Render every line of the entries below as a numbered list, skipping any blank lines. Leave the pictures out of the list.
+++++
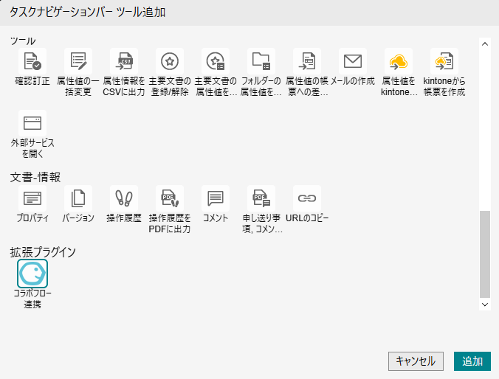The width and height of the screenshot is (499, 379).
Task: Pick the プロパティ icon
Action: [32, 198]
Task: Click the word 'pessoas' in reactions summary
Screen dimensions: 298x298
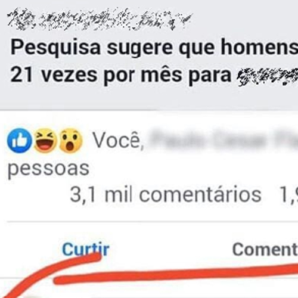Action: tap(48, 169)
+++++
Solution for this exercise —
1. The width and height of the screenshot is (499, 379).
2. Task: Pick the プロパティ icon
3. Action: [32, 198]
4. Task: Click the word 'pessoas' in reactions summary
5. Screen dimensions: 298x298
6. Action: tap(48, 169)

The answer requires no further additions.